▶ _RECORDS PROVIDED_:
--- START ---
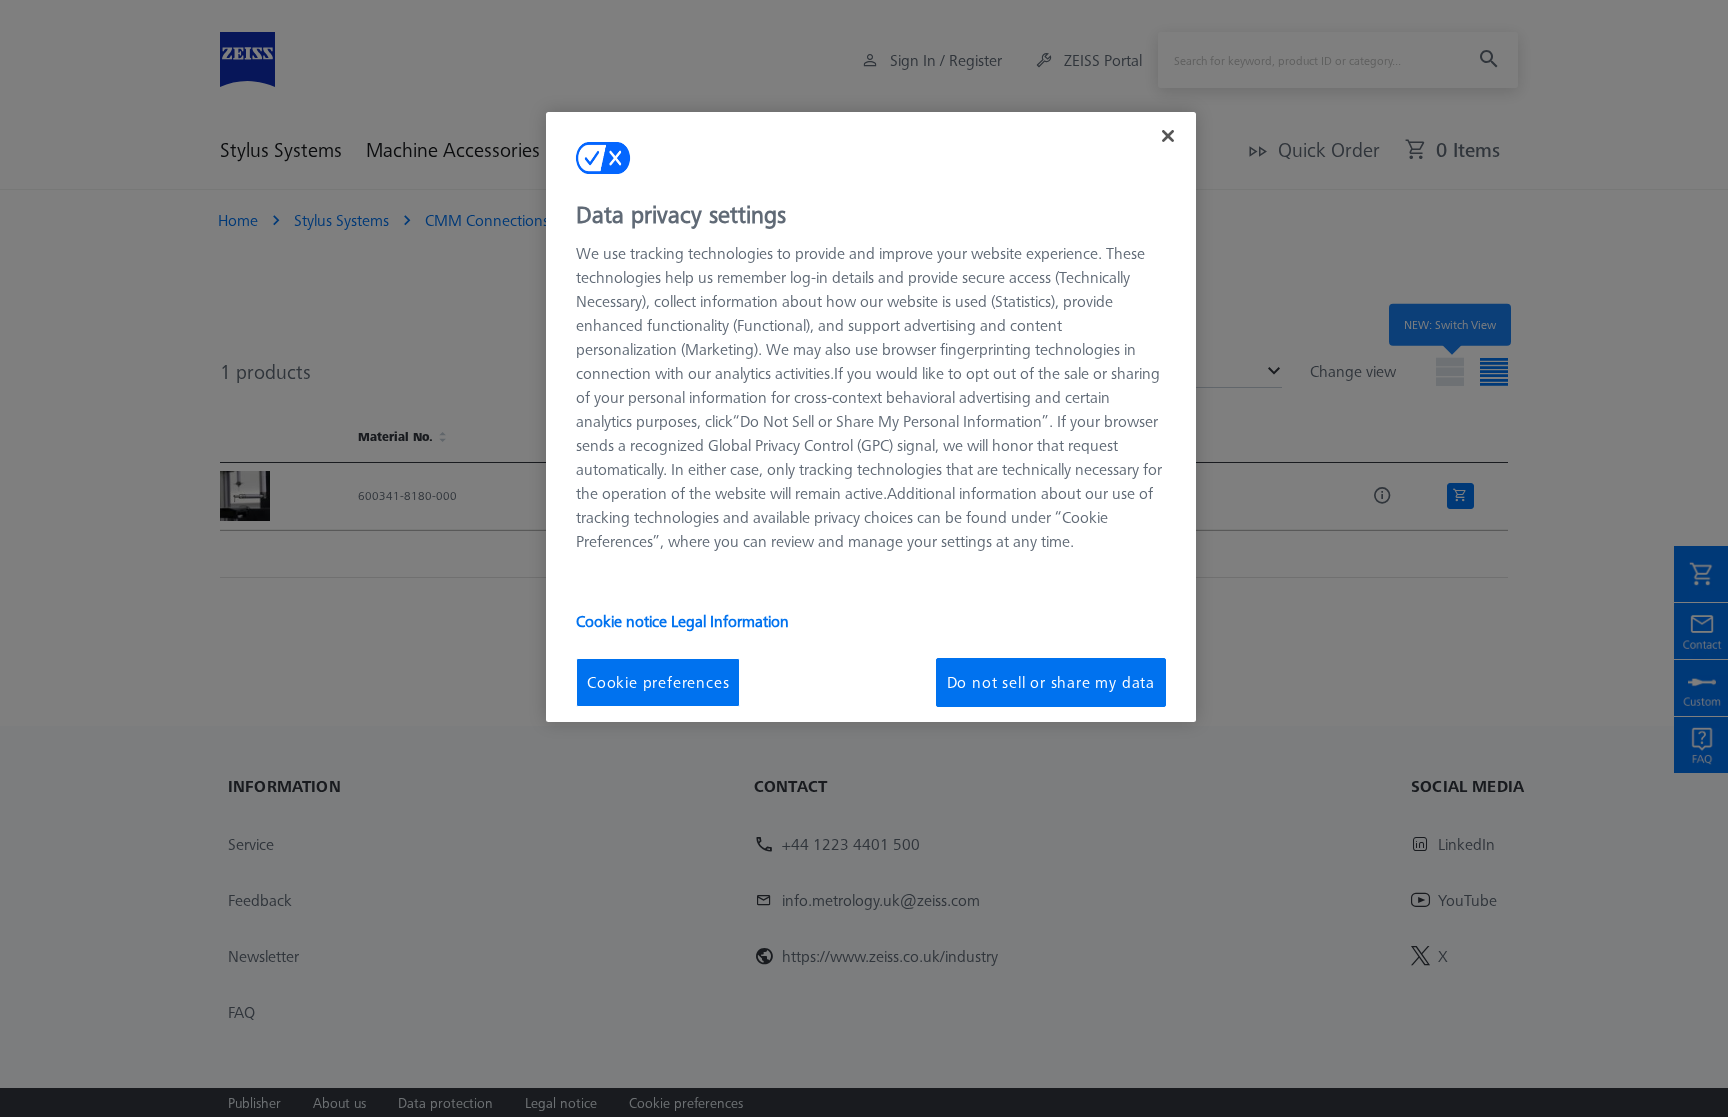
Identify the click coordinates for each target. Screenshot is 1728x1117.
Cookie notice (623, 621)
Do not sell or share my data (1051, 682)
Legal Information (730, 621)
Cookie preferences (658, 682)
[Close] (1168, 136)
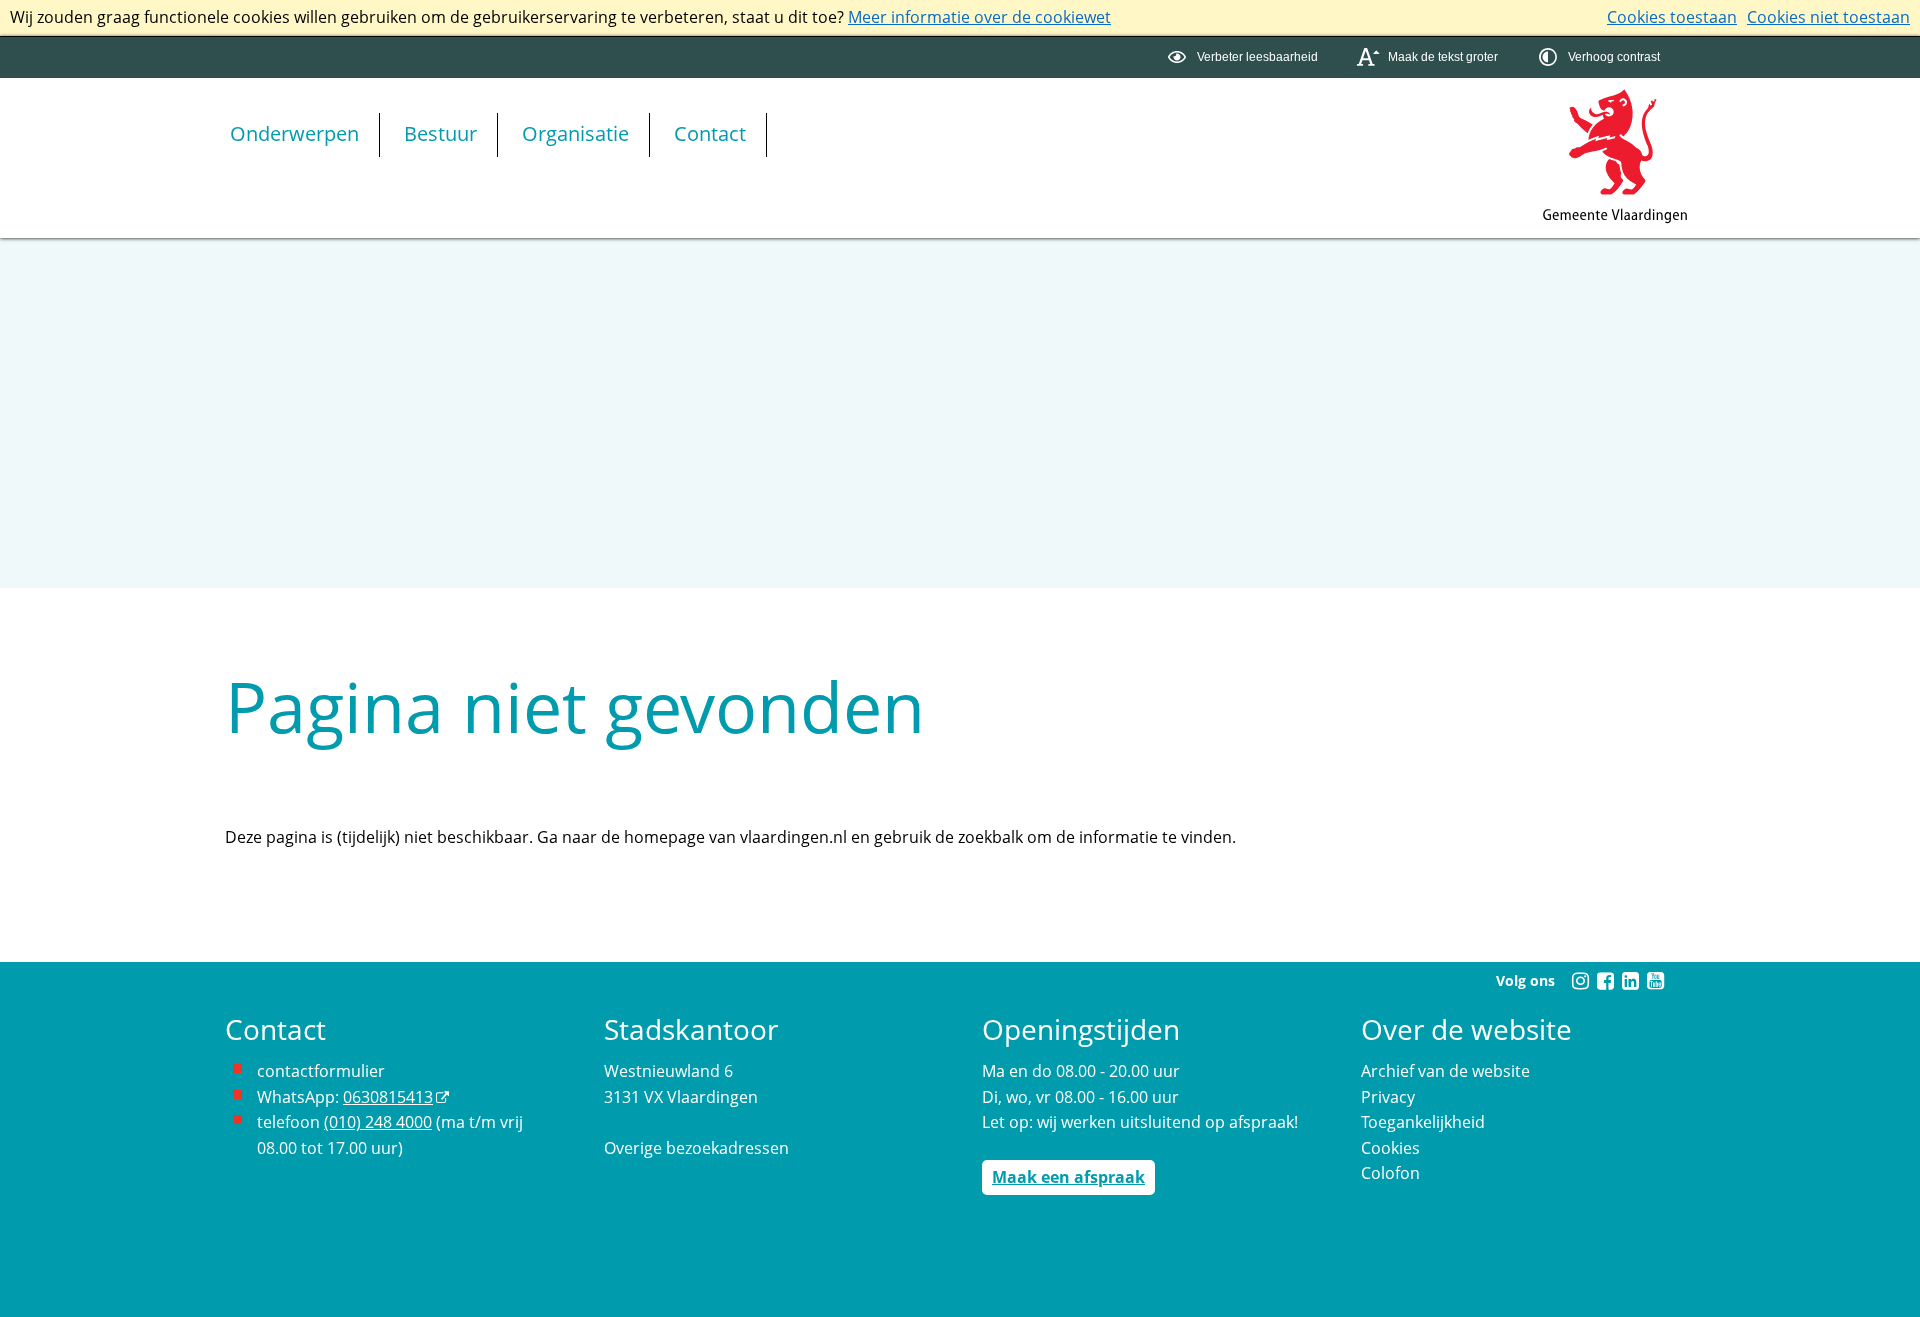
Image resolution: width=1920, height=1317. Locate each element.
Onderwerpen (294, 133)
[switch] (1245, 57)
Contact (710, 133)
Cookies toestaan (1672, 17)
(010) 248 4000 (378, 1122)
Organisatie (575, 133)
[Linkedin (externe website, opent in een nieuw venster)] (1630, 981)
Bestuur (440, 133)
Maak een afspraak (1068, 1177)
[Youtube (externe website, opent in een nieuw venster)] (1655, 981)
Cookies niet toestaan (1828, 17)
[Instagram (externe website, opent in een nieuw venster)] (1580, 981)
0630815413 (388, 1097)
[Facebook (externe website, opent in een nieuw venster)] (1605, 981)
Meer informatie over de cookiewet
--- END ---
▶ _WHAT YOU NEED TO DO_:
The answer must be the full listing retyped exactly, with no pictures in it.

▶ _THE ANSWER_:
Identify the click coordinates for each target. Screenshot is 1728x1117.
Cookie notice (623, 621)
Do not sell or share my data (1051, 682)
Legal Information (730, 621)
Cookie preferences (658, 682)
[Close] (1168, 136)
Image resolution: width=1920, height=1317. Locate each element.
Onderwerpen (294, 133)
[switch] (1245, 57)
Contact (710, 133)
Cookies toestaan (1672, 17)
(010) 248 4000 (378, 1122)
Organisatie (575, 133)
[Linkedin (externe website, opent in een nieuw venster)] (1630, 981)
Bestuur (440, 133)
Maak een afspraak (1068, 1177)
[Youtube (externe website, opent in een nieuw venster)] (1655, 981)
Cookies niet toestaan (1828, 17)
[Instagram (externe website, opent in een nieuw venster)] (1580, 981)
0630815413 (388, 1097)
[Facebook (externe website, opent in een nieuw venster)] (1605, 981)
Meer informatie over de cookiewet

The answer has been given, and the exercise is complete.